The cause of lupus has long been unknown to doctors trying to treat this autoimmune disease.
However, a study published this week identified a cause of lupus based on molecular defects in patients’ blood. Lupus overproduces specific cells that attack the body’s organs and tissues. The incurable disease affects hundreds of thousands of people in the U.S.
Researchers are trying to find a balance with the cells to regulate lupus. Treatment currently relies on immunosuppressants to reduce inflammation and pain, but the drugs often don’t treat the disease effectively and their side effects hamper the body’s ability to fight off infection, researchers say.
“Until now, all therapy for lupus has been a blunt instrument. It’s broad immunosuppression,” study co-author Dr. Jaehyuk Choi, an associate professor of dermatology and a dermatologist at Northwestern Medicine, said in a statement. “By identifying a cause for this disease, we’ve found a potential cure that doesn’t have the side effects of current therapies.”
Choi’s colleagues at Northwestern and researchers at Brigham and Women’s Hospital in Boston participated in the study, published this week in the journal Nature. They compared blood samples from 19 patients with systemic lupus erythematosus, the most common form of lupus, and 19 patients without the autoimmune disease.
According to the Centers for Disease Control and Prevention, more than 200,000 people in the U.S. have lupus, but the nonprofit Lupus Foundation of America estimates that number is closer to 1.5 million. Most people with lupus are women and people of color. The disease is more common in black women, and they often suffer more severe forms of the disease and die from it at a higher rate than others, the CDC says. Most people with lupus survive, but the Lupus Foundation said that about 10 to 15 percent of people with lupus die prematurely due to complications from the disease.
Before the study was published this week, scientists had not identified a cause of lupus. Experts had hypothesized that genetics, environmental factors such as chemicals or viral infections, or immune and inflammatory influences were possible causes, the National Institutes of Health said.
People with lupus typically experience extreme fatigue, pain or swelling in muscles and joints, a skin rash such as a butterfly rash on their cheeks or nose, fever and hair loss.

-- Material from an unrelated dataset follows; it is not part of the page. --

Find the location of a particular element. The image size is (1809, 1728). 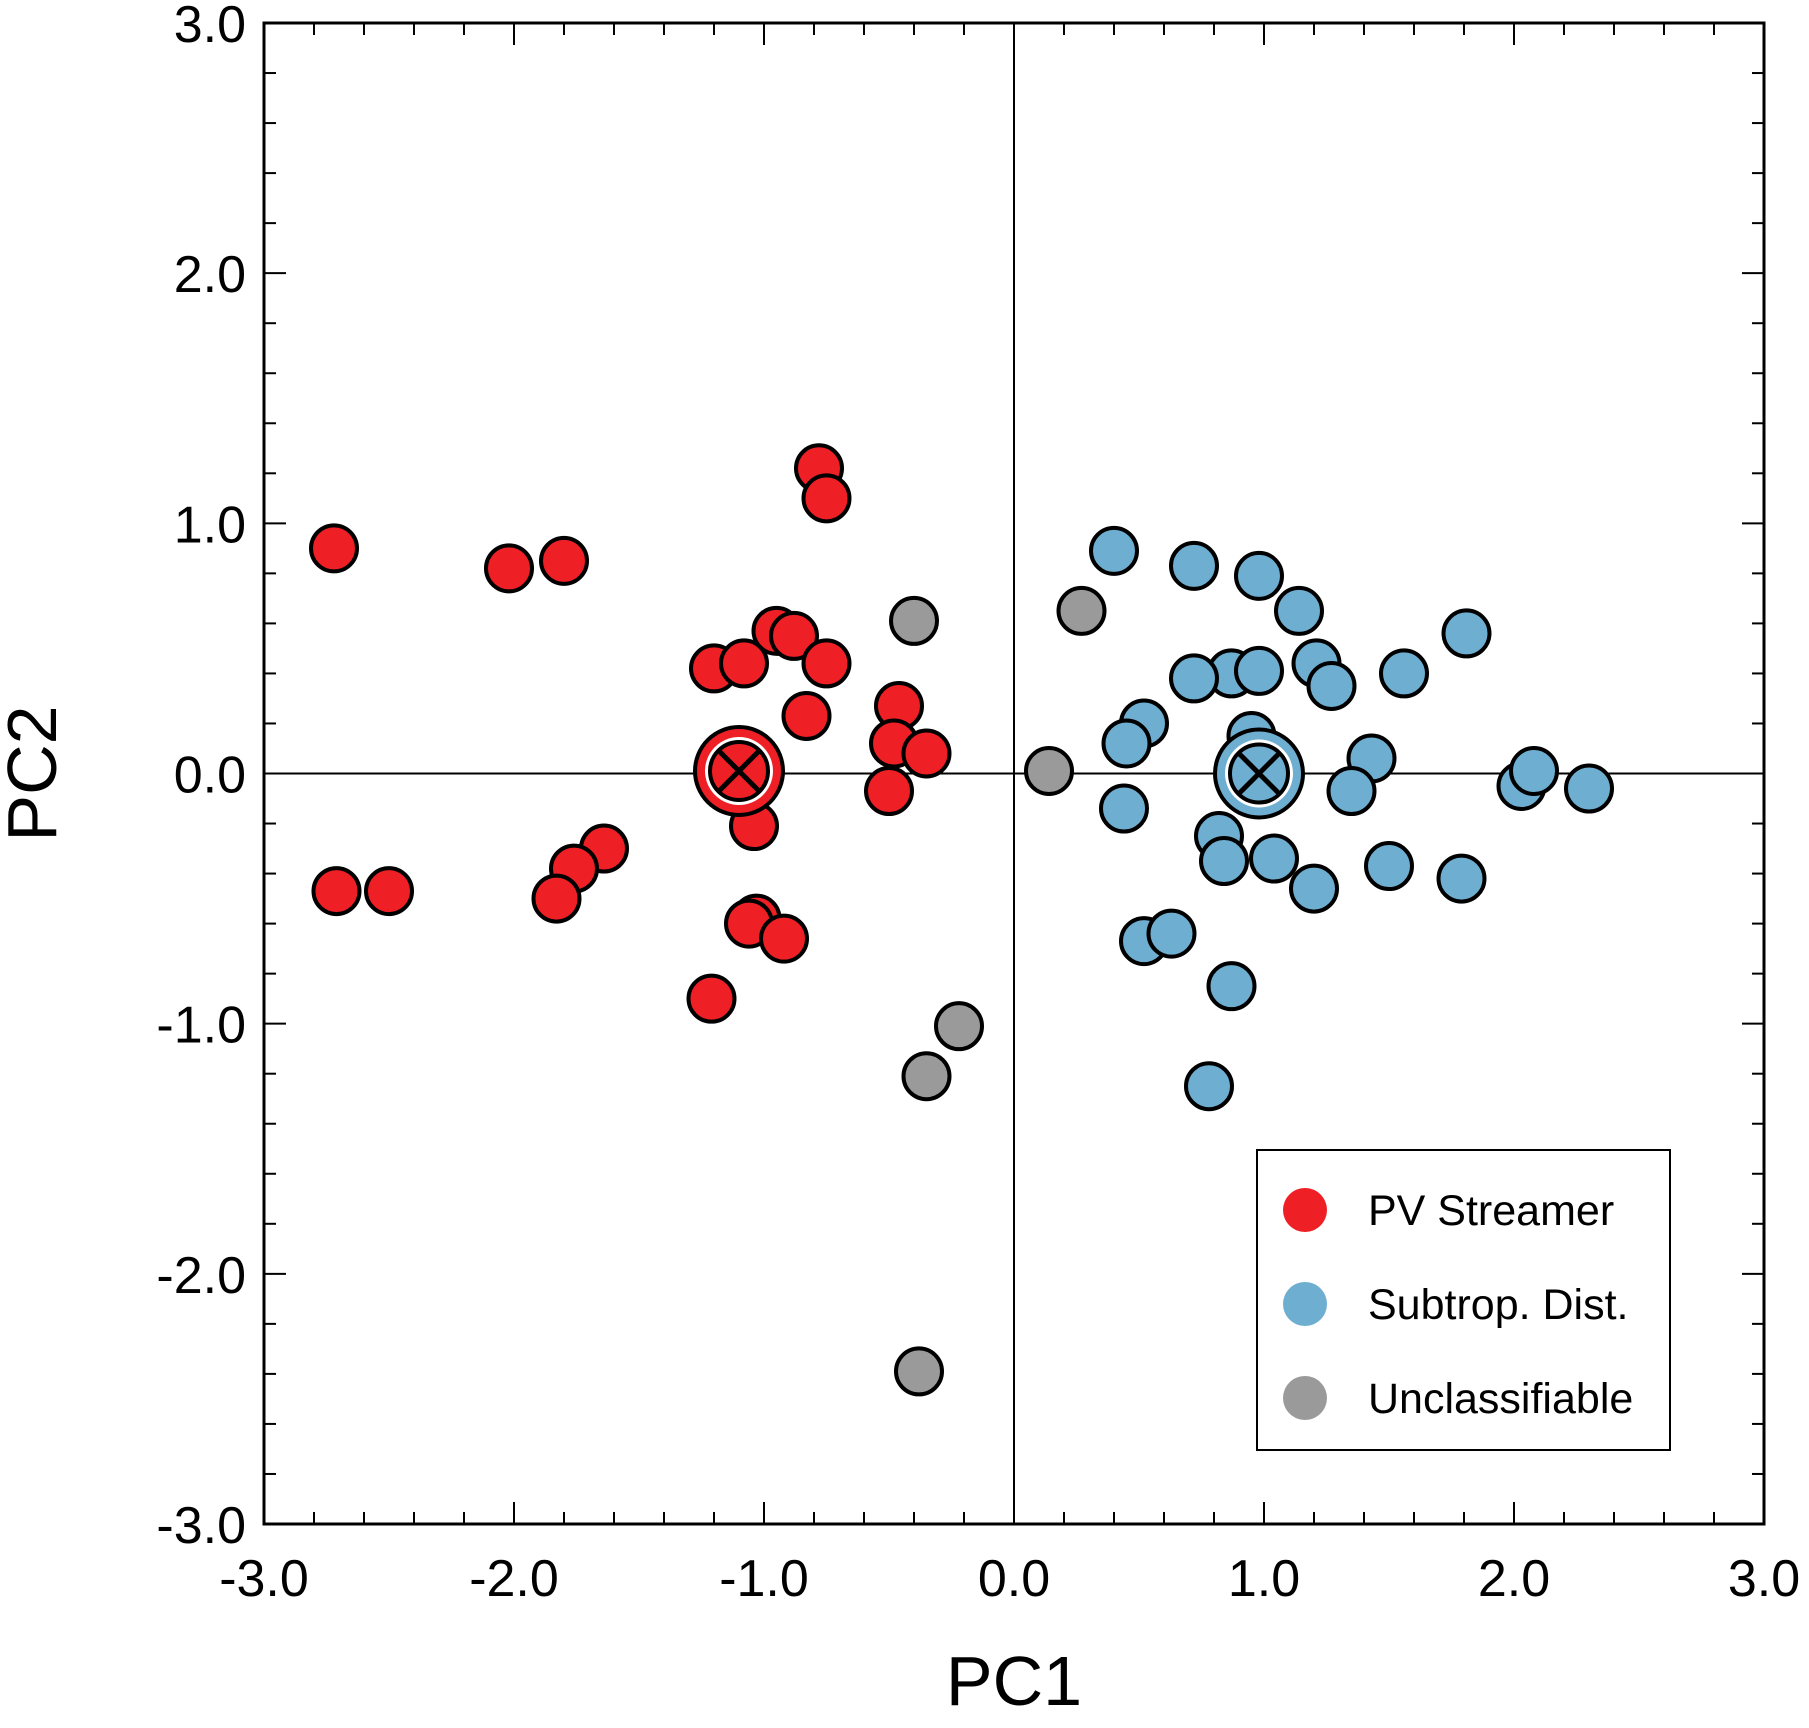

y-tick-label: -2.0 is located at coordinates (201, 1276).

It causes problems throughout the body, including kidney failure, seizures and memory problems. It affects the brain and central nervous system and causes heart problems, according to the NIH.
The findings from researchers at Northwestern University and Brigham and Women’s may offer some hope, although the results are still early and based on a small sample of blood tests.
Researchers have identified a new cause of lupus. Patients in the study had a chemical imbalance that determined how their T cells, a type of white blood cell that is part of the immune system, responded to infection.
In an email, Choi said that lupus patients had too much of a protein called interferon, which helps fight infection, and too few aryl hydrocarbon receptor (AHR) proteins, which regulate the body’s response to infection. This resulted in an overabundance of disease-promoting cells that attacked the body. Replacing deficient AHR molecules with active ones could heal wounds instead of further injuring them, researchers say.
The researchers added AHR-activating molecules to blood samples from lupus patients, which appeared to reprogram the lupus-causing cells, allowing them to promote healing, a press release reported.
Choi said the study offers the potential for new therapeutic strategies in lupus treatment. The goal is to target the disease-causing cells to better protect patients from the disease.